CAK keen on security threats posed by the 5G network
Communication Authority of Kenya (CAK) Ag, Mrs. Mercy Wanjau while speaking at the World Radiocommunication Conference 2019 (WRC-19) held in Nairobi confirmed that Kenya, among other 31 Africa countries have identified usable satellite orbital slots with the Radiocommunications Bureau (BR) based at the International Telecommunication Union (ITU) and are ready to place their notices for 5G network by May 22, this year.
The CAK announced that five companies in Kenya have been given licenses to carry out the 5G network trials in the country. The companies have been tasked to test the network’s viability for a period of one year before the official rollout in 2021. Mercy lauded the efforts the Kenyan Government has taken to protect data through its recently signed into law Data Protection Bill, and reiterated that the authority is very keen on the issues of cybersecurity and acknowledge the threats that the 5G network pose.
“One of the areas that we take attention and focus on is the cybersecurity to ensure that the data is safeguarded. We are very grateful that the data protection policy and the data protection act was passed because this is an additional useful safeguard in this 5G ecosystem,” Ag Mrs. Mercy Wanjau said.
While the 5G networks offer a big business potential in the world of digital technology, experts say the network is very much complex to secure because there are more vectors through which attacks can be carried out as compared to its predecessors 3G and 4G thus poses major cyber threats.
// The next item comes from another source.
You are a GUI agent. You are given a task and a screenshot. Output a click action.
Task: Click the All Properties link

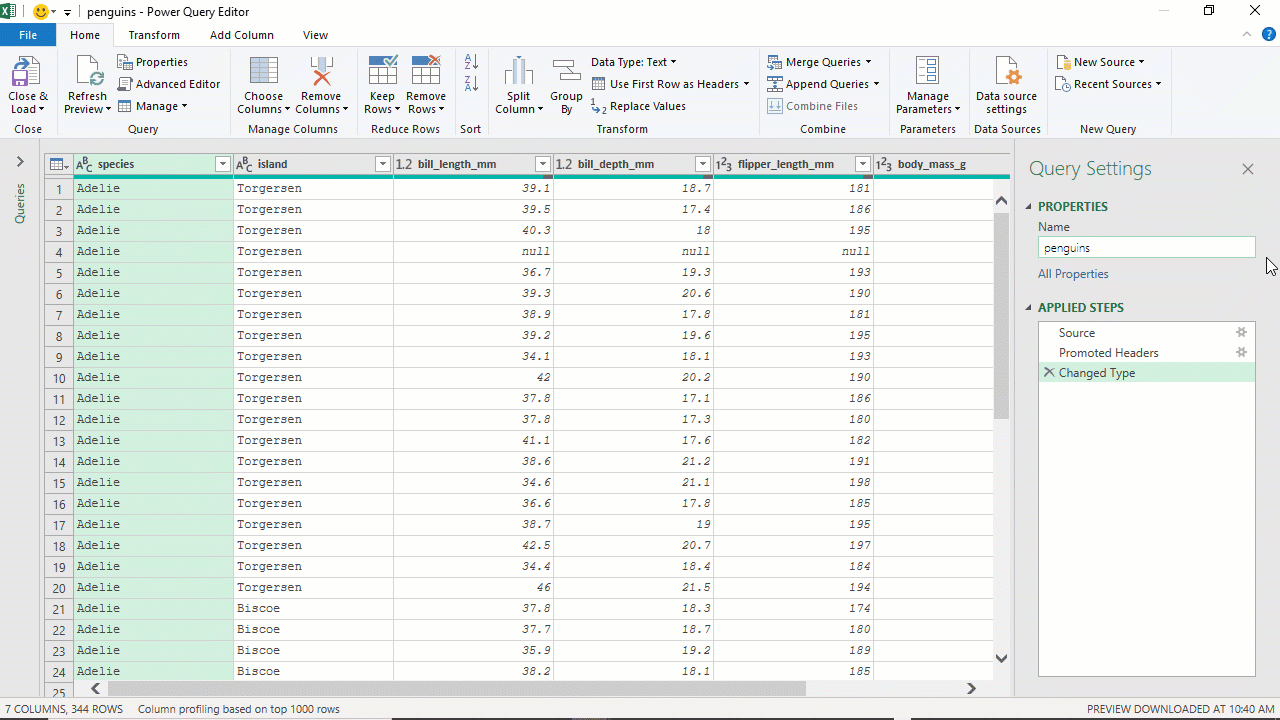tap(1073, 273)
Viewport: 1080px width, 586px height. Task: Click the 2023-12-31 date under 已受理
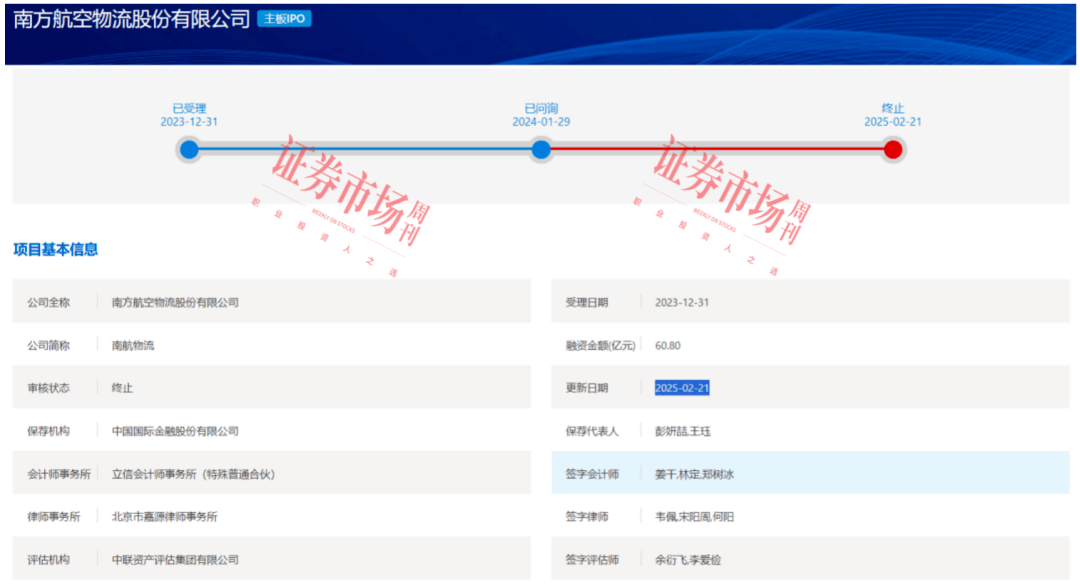(x=189, y=122)
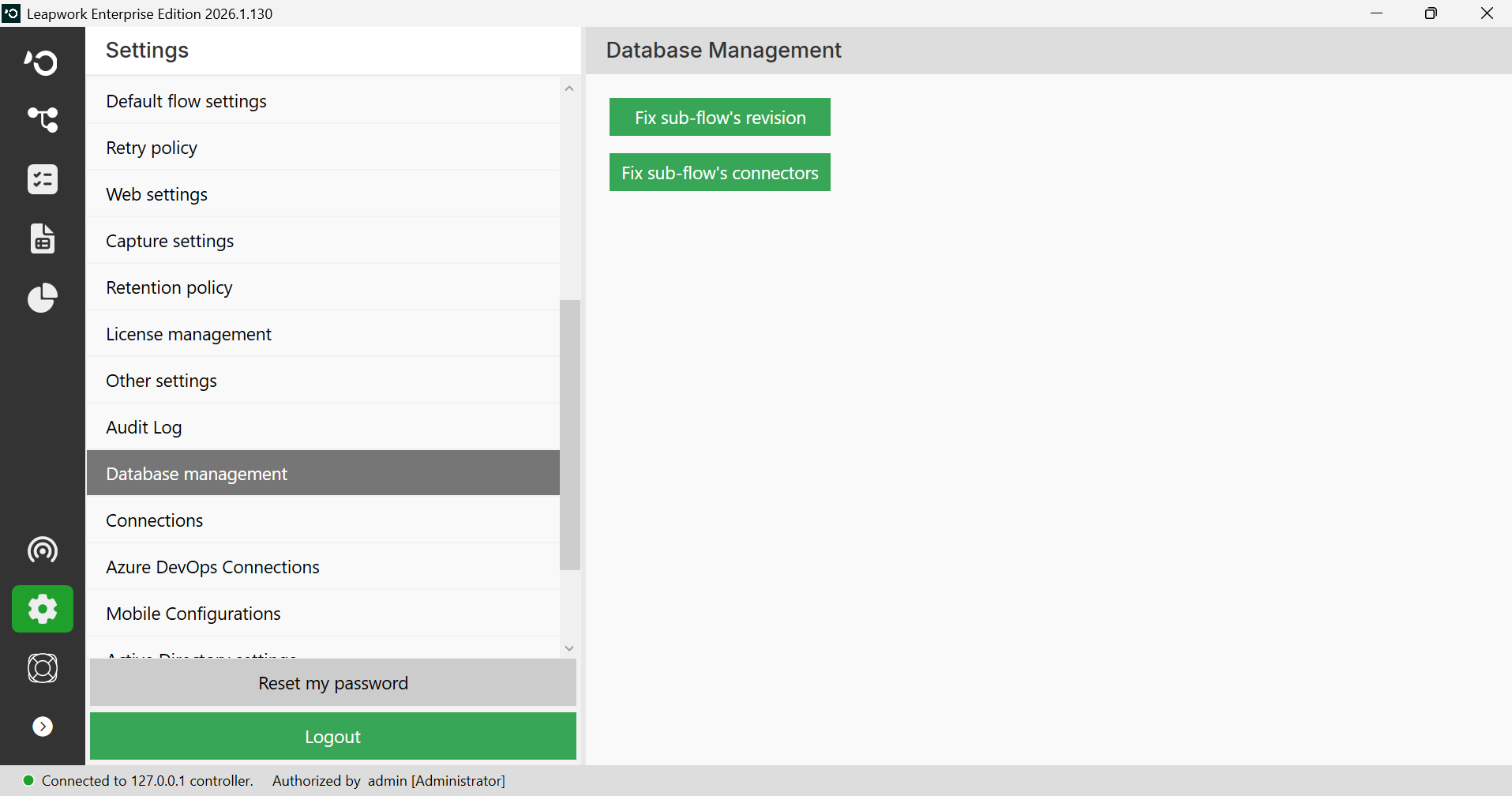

Kenya’s leading telecommunication company, Safaricom will implement 5G is to have a wireless antenna create a connection with a nearby tower, then this antenna to send signals to 5G receivers (e.g. smartphones), within the radius of the connection. Safaricom has earmarked Westlands and a few other posh estates in Nairobi for the initial rollout. Major cities like Mombasa, Kisumu, Nakuru, Thika, Machakos, Nyeri, Eldoret will soon join the bandwagon.